Nasa

Nasa has chosen eight US-based technology concepts that can transform future aerospace missions, bring in new capabilities, and improve existing approaches to build and operate aerospace systems.

Selected under phase 2 of the Nasa Innovative Advanced Concepts (NIAC) programme and funded by the agency’s space technology mission directorate, the concepts can be valued at around $500,000 for a two-year study.

The programme also allows the proposers to further develop Nasa-funded concepts for phase 1 studies that demonstrated initial feasibility and benefit.

According to Nasa, the phase 2 studies enable awardees to improve their designs and explore how to implement the new technology.

The selected proposals include an advancing torpor inducing transfer habitats for human stasis to Mars by John Bradford; Space Works in Atlanta; cryogenic selective surfaces by Robert Youngquist, Kennedy Space Center in Florida; directed energy interstellar study by Philip Lubin, from University of California, Santa Barbara.

"The NIAC programme is one of the ways Nasa engages the US scientific and engineering communities."

The proposals also include a concept of experimental demonstration and system analysis for plasmonic force propulsion from Joshua Rovey, University of Missouri in Rolla; flight demonstration of novel atmospheric satellite concept by William Engblom, Embry-Riddle Aeronautical University in Daytona Beach, Florida.

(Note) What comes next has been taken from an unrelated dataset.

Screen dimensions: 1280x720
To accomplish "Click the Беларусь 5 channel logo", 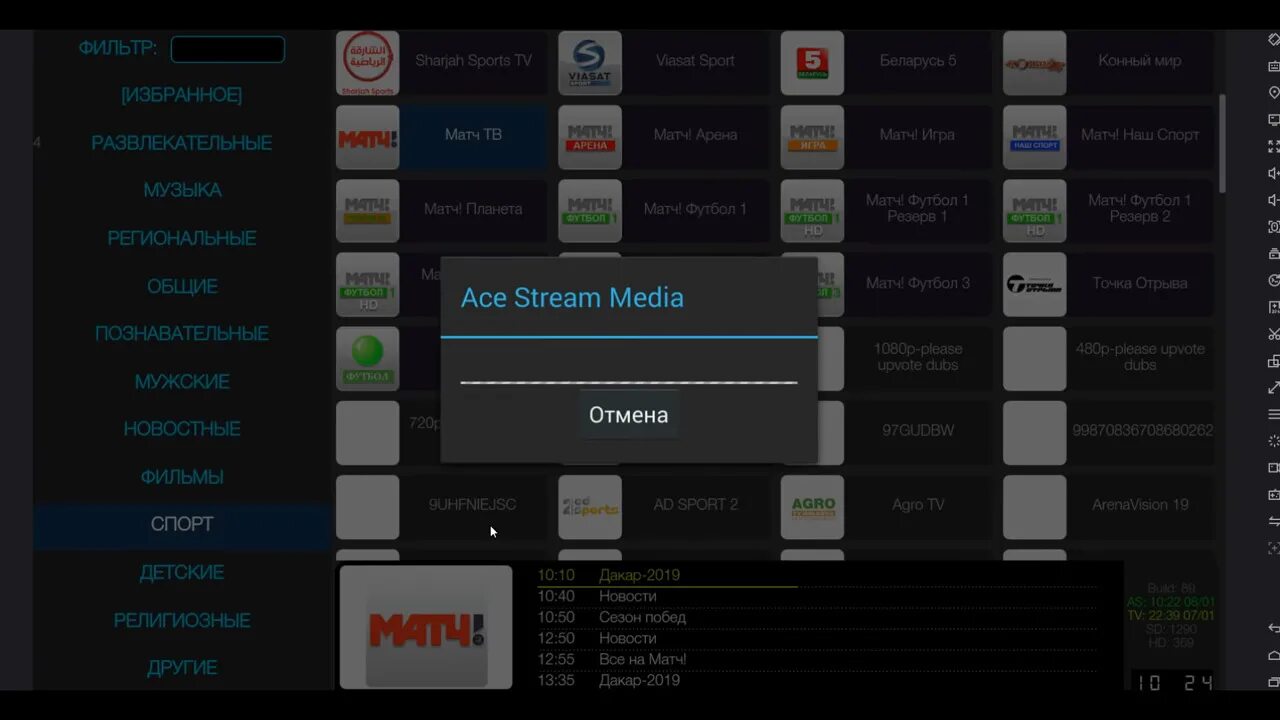I will (x=812, y=61).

Besides, further development of aperture: a precise extremely large reflective telescope using re-configurable elements, Melville Ulmer, Northwestern University in Evanston, Illinois; magnetoshell aerocapture for manned missions and planetary deep space orbiters by David Kirtley, MSNW, in Redmond, Washington and tensegrity approaches to in-space construction of a 1g growable habitat, Robert Skelton from Texas Engineering Experiment Station in La Jolla, California are also selected.

Selected through a peer-review process that evaluated innovativeness and technical viability, the projects are still in the early stages of development, requiring around ten or more years of concept maturation and technology development before use on a Nasa mission.

Nasa Washington space technology mission directorate associate administrator Steve Jurczyk said: "The NIAC programme is one of the ways Nasa engages the US scientific and engineering communities, including agency civil servants, by challenging them to come up with some of the most visionary aerospace concepts.

"This year’s phase 2 fellows have clearly met this challenge."


Image: The phase 2 studies allow awardees to improve their designs and explore aspects of implementing the new technology. Photo: courtesy of Nasa.